Search code examples
javaandroidhtmlkotlintext-manipulation

How to truncate HTML string, to be used as a "preview" version of the original?


Background

We allow the user to create some text that will get converted to HTML, using a rich-text editor library (called Android-RTEditor).

The output HTML text is saved as is on the server and the device.

Because on some end cases, there is a need to show a lot of this content (multiple instances), we wish to also save a "preview" version of this content, meaning it will be much shorter in length (say 120 of normal characters, excluding the extra characters for the HTML tags, which are not counted).

What we want is a minimized version of the HTML. Some tags might optionally be removed, but we still want to see lists (numbered/bullets), no matter what we choose to do, because lists do show like text to the user (the bullet is a character, and so do the numbers with the dot).

The tag of going to next line should also be handled , as it's important to go to the next line.

The problem

As opposed to a normal string, where I can just call substring with the required number of characters, on HTML it might ruin the tags.

What I've tried

I've thought of 2 possible solutions for this:

  1. Convert to plain text (while having some tags handled), and then truncate : Parse the HTML, and replacing some tags with Unicode alternatives, while removing the others. For example, instead of a bullet-list, put the bullet character (maybe this), and same for numbered list (put numbers instead). All the other tags would be removed. Same goes for the tag of going to the next line ("
    "), which should be replaced with "\n". After that, I could safely truncate the normal text, because there are no more tags that could be ruined.

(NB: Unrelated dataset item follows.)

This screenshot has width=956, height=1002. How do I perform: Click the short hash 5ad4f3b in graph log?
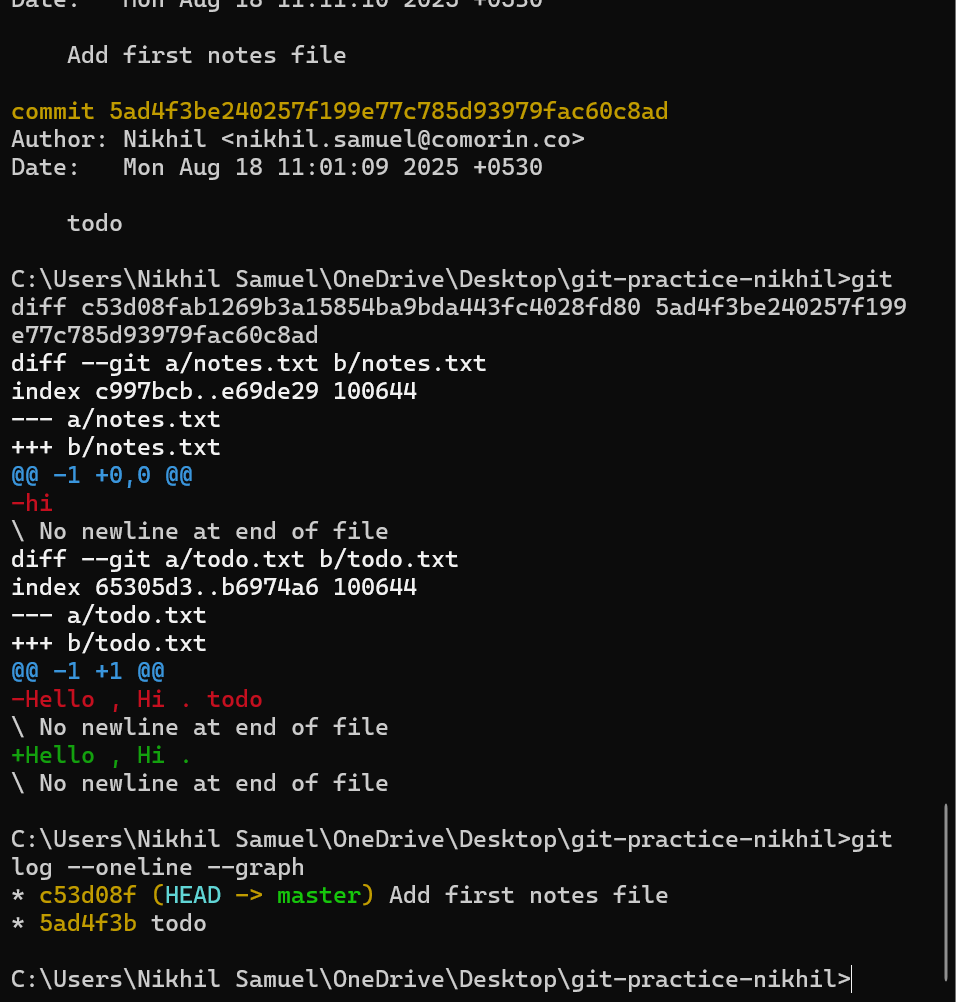pos(88,923)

  2. Truncate nicely inside the HTML : Parse the HTML, while identifying the text within it, and truncate it there and closing all tags when reaching the truncation position. This might even be harder.

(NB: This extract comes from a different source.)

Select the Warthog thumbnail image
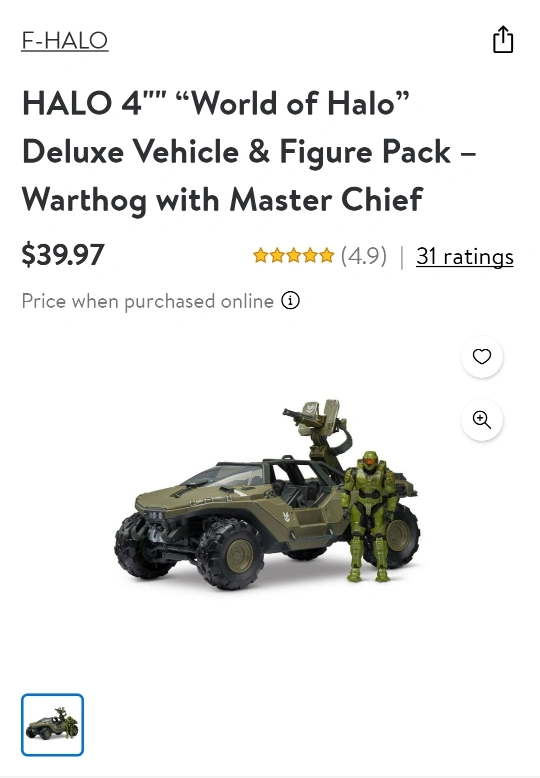Viewport: 540px width, 778px height. pyautogui.click(x=52, y=725)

I'm not sure which is easier, but I can think of possible disadvantages for each. It is just a preview though, so I don't think it matters much.

I've searched the Internet for such solutions, to see if others have made it. I've found some links that talk about "cleaning" or "optimizing" HTML, but I don't see they can handle replacing them or truncating them. Not only that, but since it's HTML, most are not related to Android, and use PHP, C#, Angular and others as their language.

Here are some links that I've found:

The questions

  1. Are those solutions that I've written possible? If so, is there maybe a known way to implement them? Or even a Java/Kotlin/Android library? How hard would it be to make such a solution?

  2. Maybe other solution I haven't thought about?


EDIT: I've also tried using an old code I've made in the past (here), which parses XML. Maybe it will work. I also try now to investigate some third party libraries for parsing HTML, such as Jsoup. I think it can help with the truncating, while supporting "faulty" HTML inputs.


Solution

  • OK, I think I got it, using my old code for converting XML string into an object . It would still be great to see more robust solutions, but I think what I got is good enough, at least for now.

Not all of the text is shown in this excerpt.